Bob Ingersoll: The Law Is A Ass #366: ROUND UP THE USUAL SUSPICIONS

lawassOkay, a show of hands, who’s ever heard them say this one on a TV show? POLICE: “You’re under arrest.” SUSPECT: “On what charge?” POLICE: “Suspicion of murder.”

Why did I think a show of hands would work in a written medium?

Here’s a little tip for the next time any of you might be writing dialog for a police procedural; unless you’ve got Joan Fontaine married to Cary Grant in a Hitchcock movie, there’s no such thing as suspicion of murder. Or suspicion of anything, for that matter.

In our criminal justice system, all crimes are statutory. That means laws were written which created the crimes and defined the crimes’ elements. Let’s take murder, for example, because that’s the crime people are arrested for “suspicion of” committing on TV. The elements of murder are, most commonly, that the actor 1) purposely, 2) caused the death, 3) of another person. So if Cain shoots Abel with a gun and Abel dies we have a crime of biblical proportions. We also have all the elements of murder. But if even one element is missing, we don’t have murder. We may have some crime, but it’s not murder.

Say Cain didn’t know the gun was loaded then shot Abel and Abel died. Then Cain wouldn’t be guilty of murder, because Cain didn’t kill Abel on purpose. It would be some form of a negligent homicide, but not a murder.

Or if Cain shot Abel and Abel didn’t die, you wouldn’t have a murder. You’d have an assault of some sort, but not a murder, because no one died.

Finally, if Cain killed Abel, but Abel was a dog you wouldn’t have murder, because no person died. You’d have some form of animal abuse, but not a murder. (And calm down, PETA, no animals were harmed in the writing of this hypothetical.)

Suspicion is not a crime whose elements are defined in a statute. At least, I’ve never seen any statute which created a crime called suspicion and I’ve looked at the statutes of a lot of states. If your jurisdiction has a crime called suspicion on its books, let me know. I’d love to find out what it’s elements are. (I’m guessing oxygen, because it would be a lot of hot air.) However, because there’s not crime called suspicion on the books, the police can’t arrest someone for suspicion.

In the same way that the police can’t arrest you for suspicion, because it’s not a crime, they also can’t arrest you simply because they suspect you committed a crime. An arrest has to be based on probable cause not suspicion.

To have probable cause, the police have to be able to establish that it’s more probable than not that every element of the crime exists. (You do remember the elements of the crime, don’t you? We’ve talked about them periodically today.) The police also have to be able to establish that it’s more probable than not that the person they suspect of committing the crime, performed the acts which violated the statute. If they merely suspect someone, but don’t have probable cause, they can’t legally arrest that person.

In Terry v. Ohio, the Supreme Court ruled that the police may temporarily stop someone if they reasonably suspect that the person may be about to commit a crime.

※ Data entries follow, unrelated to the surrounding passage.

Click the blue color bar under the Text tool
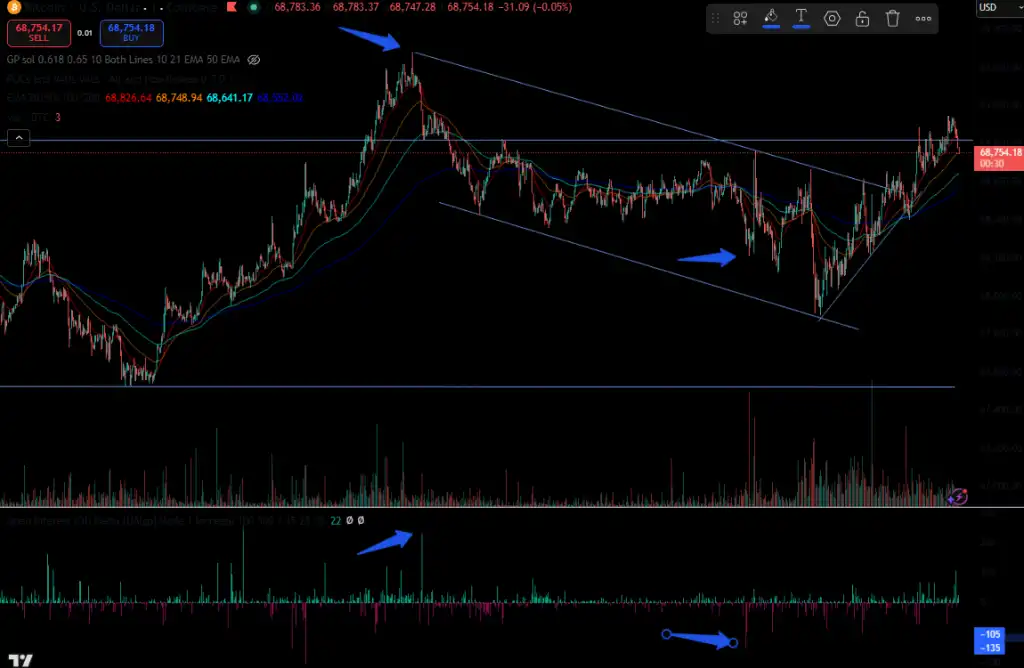This screenshot has width=1024, height=668. 800,27
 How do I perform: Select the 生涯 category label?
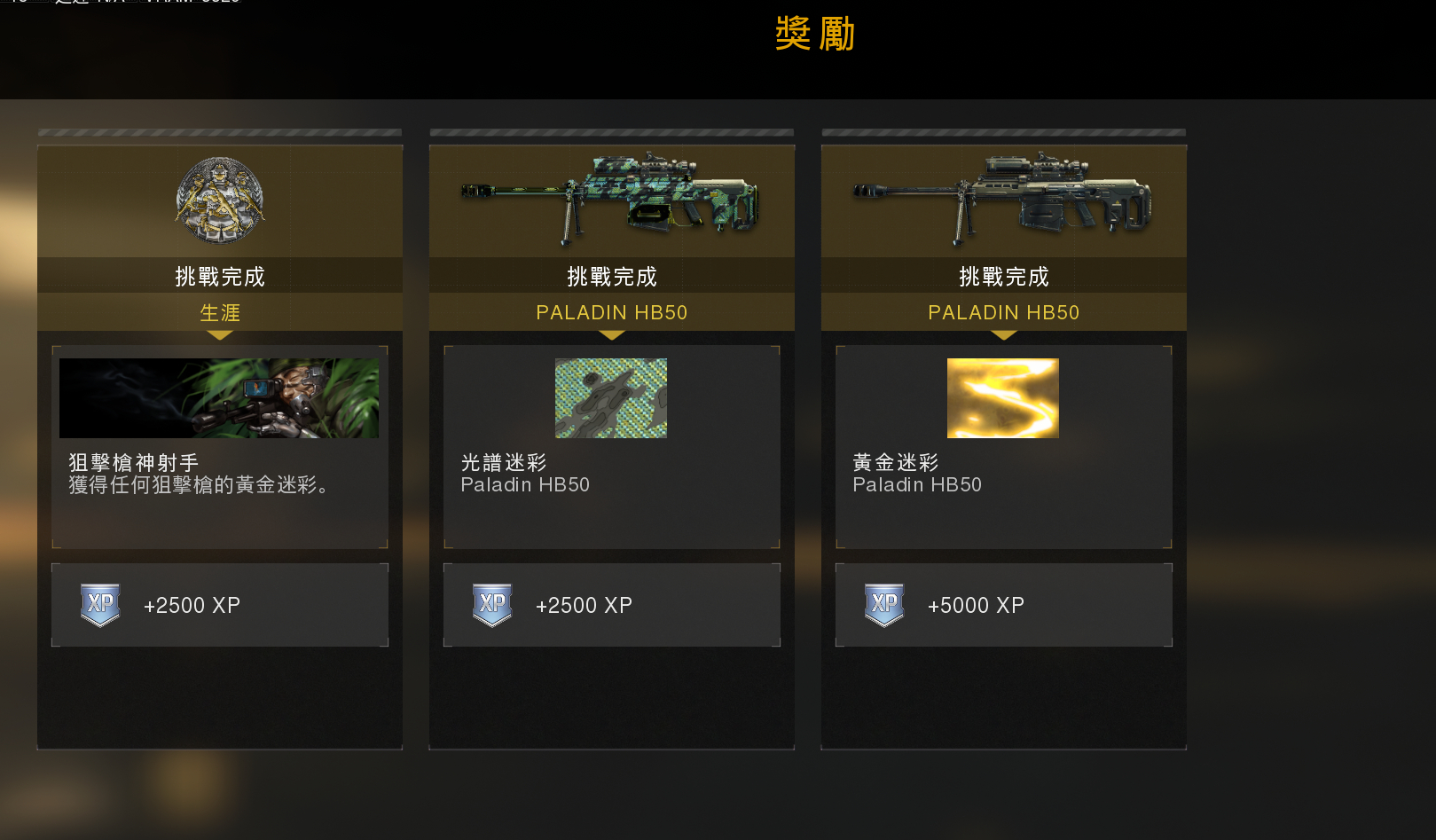[x=220, y=312]
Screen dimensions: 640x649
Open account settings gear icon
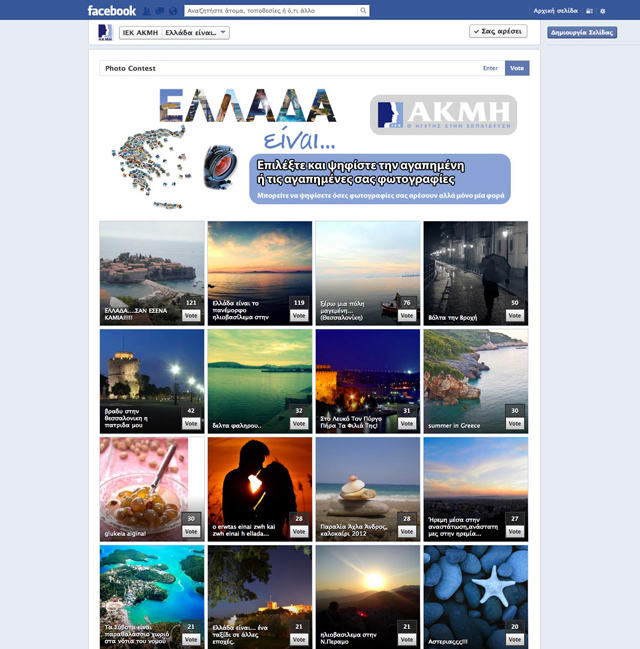(x=603, y=11)
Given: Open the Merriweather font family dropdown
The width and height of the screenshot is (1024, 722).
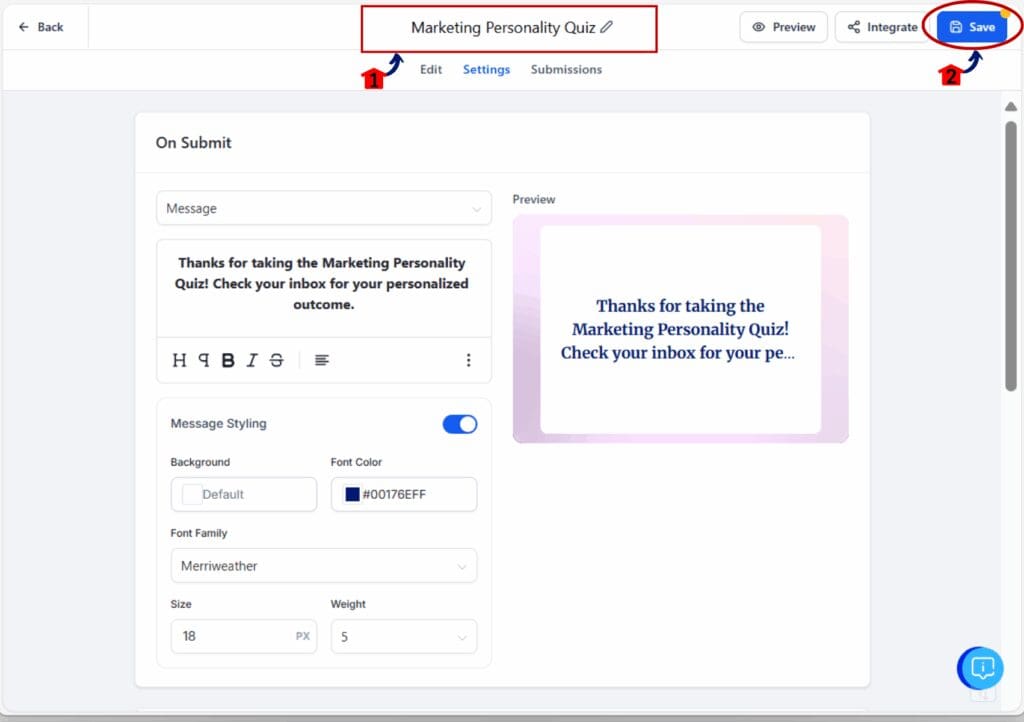Looking at the screenshot, I should [323, 566].
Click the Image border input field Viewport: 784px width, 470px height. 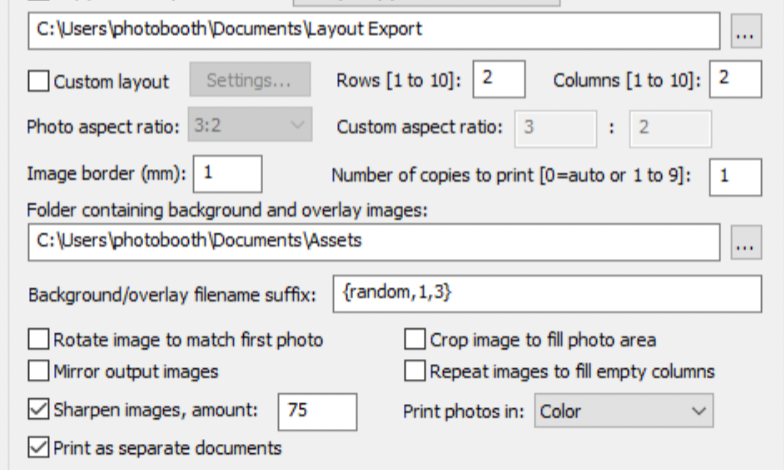pyautogui.click(x=228, y=173)
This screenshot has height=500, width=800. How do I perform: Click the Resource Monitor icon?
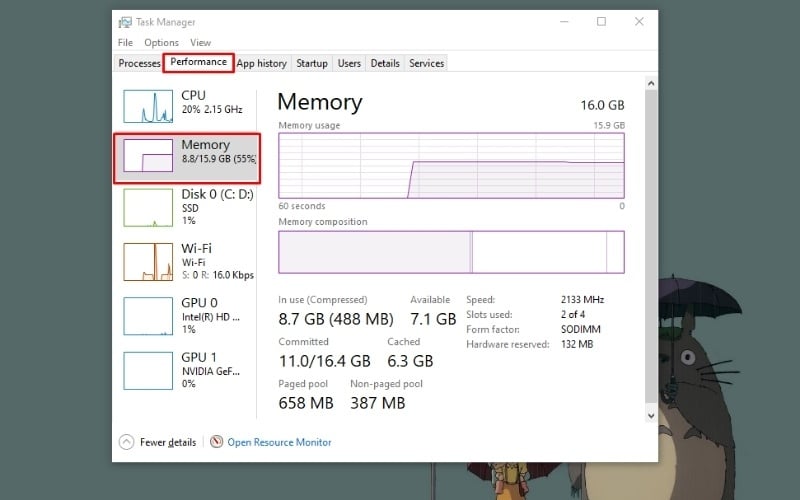[x=217, y=442]
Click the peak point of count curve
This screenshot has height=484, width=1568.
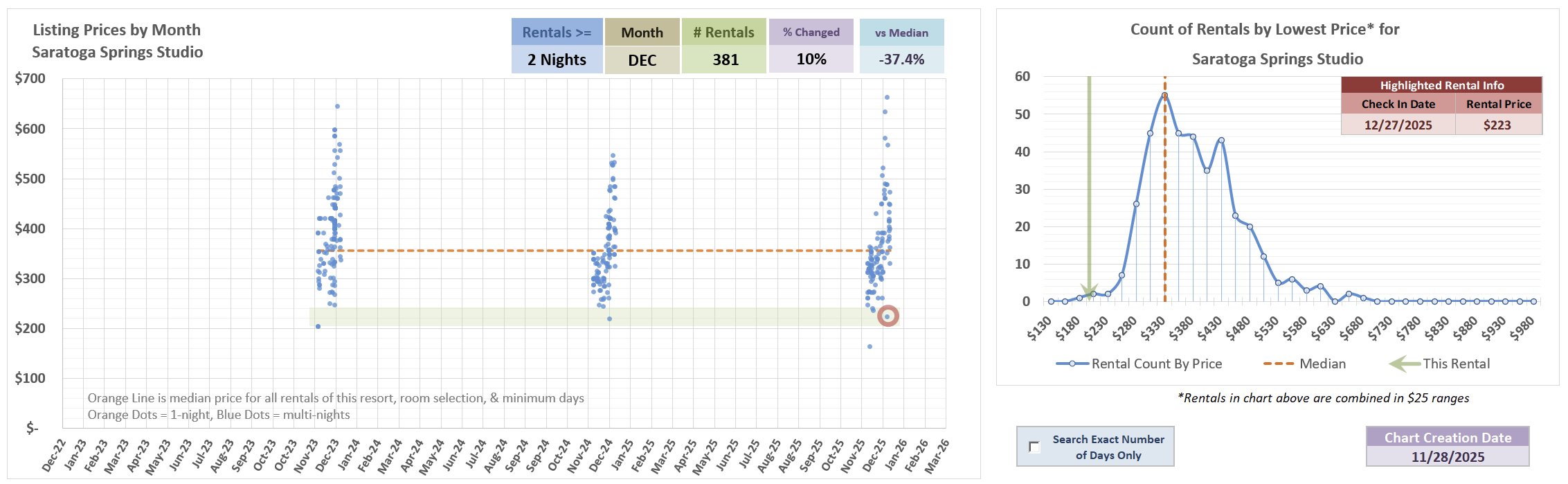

If the police see someone who looks like he’s casing a store he intends to rob later, the police may reasonably suspect he’s going to commit a robbery. In that case, the police may stop that person and ask him questions find out what he’s up to. Once the police have done that, they have to let the person go. The bad news is they can’t arrest him. The good news is, as the person knows the police are on to him, he’ll probably abandon his plans to rob the store.

If the police happen upon a crime – say someone has just been murdered in an alley – and the police see somebody lurking around, they may reasonably suspect that somebody met the body while the body was still alive and killed him. Under the Terry rule, the police may approach that person and ask him some questions. But they may not arrest him no matter how reasonable their suspicion may be.

Sometimes while questioning the person they suspect, the police get some actual information which gives them probable cause. A witness might come up and say he saw that person commit the murder. Or the suspect might make the classic Murder, She Wrote http://www.imdb.com/title/tt0086765/combined mistake and says something about the corpse that only the murderer could know. Once something like that happens and the police get probable cause, then they can arrest the person. But not before. Not when they only suspect him.

So, if the police can’t arrest someone for suspicion of committing a crime, how did that whole cliché start? Here’s my theory.

Last week, I talked about another common, but illegal, police practice: the investigatory hold. That’s when the police put someone they suspect of committing a crime into custody so that they can investigate the matter further. If the police get enough information to charge the person, they will present the case to the district attorney for formal charging. If they don’t they’ll release the person. I suspect arresting “on suspicion” was simply another way of saying performing an investigatory hold that the police started using because it sounds cleaner. It sounds more like the person being detained actually did something wrong – after all, he’s suspected of something rather than being investigated.

Well, police in movies and on TV, anyway. Did the police in the real world ever actually say that? I don’t know. But I have my suspicions.